**EXERCISE DESCRIPTION**
The answer must match the material word for word, with every line included.

**INPUT FOR THIS TASK**
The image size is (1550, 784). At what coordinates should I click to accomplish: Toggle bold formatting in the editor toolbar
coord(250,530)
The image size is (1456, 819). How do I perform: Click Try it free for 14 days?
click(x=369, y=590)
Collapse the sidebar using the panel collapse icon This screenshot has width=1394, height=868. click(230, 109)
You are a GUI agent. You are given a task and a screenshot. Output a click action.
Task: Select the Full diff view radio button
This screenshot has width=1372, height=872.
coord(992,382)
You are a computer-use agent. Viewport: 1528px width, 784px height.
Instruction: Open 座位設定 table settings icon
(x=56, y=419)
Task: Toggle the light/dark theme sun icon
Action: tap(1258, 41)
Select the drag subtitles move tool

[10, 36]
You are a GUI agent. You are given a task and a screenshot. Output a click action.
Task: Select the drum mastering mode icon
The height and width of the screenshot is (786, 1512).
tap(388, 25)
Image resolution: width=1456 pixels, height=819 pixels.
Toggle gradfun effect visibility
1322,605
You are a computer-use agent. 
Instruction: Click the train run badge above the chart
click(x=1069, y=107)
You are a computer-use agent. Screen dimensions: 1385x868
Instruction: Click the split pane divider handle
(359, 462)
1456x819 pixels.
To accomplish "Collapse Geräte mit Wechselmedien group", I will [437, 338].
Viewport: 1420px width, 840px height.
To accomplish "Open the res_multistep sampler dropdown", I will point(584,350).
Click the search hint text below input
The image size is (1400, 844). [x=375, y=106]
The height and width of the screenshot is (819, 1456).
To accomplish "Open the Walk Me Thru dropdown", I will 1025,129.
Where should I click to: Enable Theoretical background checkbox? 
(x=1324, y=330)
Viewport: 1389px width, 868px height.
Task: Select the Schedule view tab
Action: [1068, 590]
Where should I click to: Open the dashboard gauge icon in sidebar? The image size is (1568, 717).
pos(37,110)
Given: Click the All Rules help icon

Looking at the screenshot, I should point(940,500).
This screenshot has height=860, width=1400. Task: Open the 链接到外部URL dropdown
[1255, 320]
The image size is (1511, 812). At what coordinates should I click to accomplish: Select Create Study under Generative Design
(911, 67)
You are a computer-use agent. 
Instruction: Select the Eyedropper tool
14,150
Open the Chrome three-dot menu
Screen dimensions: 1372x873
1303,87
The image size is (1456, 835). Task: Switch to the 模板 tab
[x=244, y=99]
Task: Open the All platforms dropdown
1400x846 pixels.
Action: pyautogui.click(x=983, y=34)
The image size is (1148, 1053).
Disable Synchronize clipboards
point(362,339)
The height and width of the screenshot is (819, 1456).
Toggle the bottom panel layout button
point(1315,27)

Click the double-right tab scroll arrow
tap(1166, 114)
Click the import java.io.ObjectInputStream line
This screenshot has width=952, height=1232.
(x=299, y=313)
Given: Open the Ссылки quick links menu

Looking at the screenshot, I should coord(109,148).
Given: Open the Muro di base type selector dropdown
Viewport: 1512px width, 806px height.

**RESPONSE BELOW**
The image size is (1550, 784). At what coordinates should I click to accomplish: Toggle bold formatting in the editor toolbar
coord(250,530)
The image size is (1456, 819). How do I perform: Click Try it free for 14 days?
click(x=369, y=590)
Collapse the sidebar using the panel collapse icon This screenshot has width=1394, height=868. click(230, 109)
You are a GUI agent. You are given a task and a screenshot. Output a click action.
Task: Select the Full diff view radio button
This screenshot has width=1372, height=872.
coord(992,382)
You are a computer-use agent. Viewport: 1528px width, 784px height.
Instruction: Open 座位設定 table settings icon
(x=56, y=419)
Task: Toggle the light/dark theme sun icon
Action: tap(1258, 41)
Select the drag subtitles move tool

[10, 36]
You are a GUI agent. You are given a task and a screenshot. Output a click action.
Task: Select the drum mastering mode icon
The height and width of the screenshot is (786, 1512).
tap(388, 25)
Image resolution: width=1456 pixels, height=819 pixels.
Toggle gradfun effect visibility
1322,605
You are a computer-use agent. 
Instruction: Click the train run badge above the chart
click(x=1069, y=107)
You are a computer-use agent. Screen dimensions: 1385x868
Instruction: Click the split pane divider handle
(359, 462)
1456x819 pixels.
To accomplish "Collapse Geräte mit Wechselmedien group", I will [437, 338].
Viewport: 1420px width, 840px height.
To accomplish "Open the res_multistep sampler dropdown", I will point(584,350).
Click the search hint text below input
The image size is (1400, 844). [x=375, y=106]
The height and width of the screenshot is (819, 1456).
To accomplish "Open the Walk Me Thru dropdown", I will 1025,129.
Where should I click to: Enable Theoretical background checkbox? 
(x=1324, y=330)
Viewport: 1389px width, 868px height.
Task: Select the Schedule view tab
Action: [1068, 590]
Where should I click to: Open the dashboard gauge icon in sidebar? The image size is (1568, 717).
pos(37,110)
Given: Click the All Rules help icon

Looking at the screenshot, I should point(940,500).
This screenshot has height=860, width=1400. Task: Open the 链接到外部URL dropdown
[1255, 320]
The image size is (1511, 812). At what coordinates should I click to accomplish: Select Create Study under Generative Design
(911, 67)
You are a computer-use agent. 
Instruction: Select the Eyedropper tool
14,150
Open the Chrome three-dot menu
Screen dimensions: 1372x873
1303,87
The image size is (1456, 835). Task: Switch to the 模板 tab
[x=244, y=99]
Task: Open the All platforms dropdown
1400x846 pixels.
Action: pyautogui.click(x=983, y=34)
The image size is (1148, 1053).
Disable Synchronize clipboards
point(362,339)
The height and width of the screenshot is (819, 1456).
Toggle the bottom panel layout button
point(1315,27)

Click the double-right tab scroll arrow
tap(1166, 114)
Click the import java.io.ObjectInputStream line
This screenshot has width=952, height=1232.
(x=299, y=313)
Given: Open the Ссылки quick links menu

Looking at the screenshot, I should coord(109,148).
Given: Open the Muro di base type selector dropdown
Viewport: 1512px width, 806px height.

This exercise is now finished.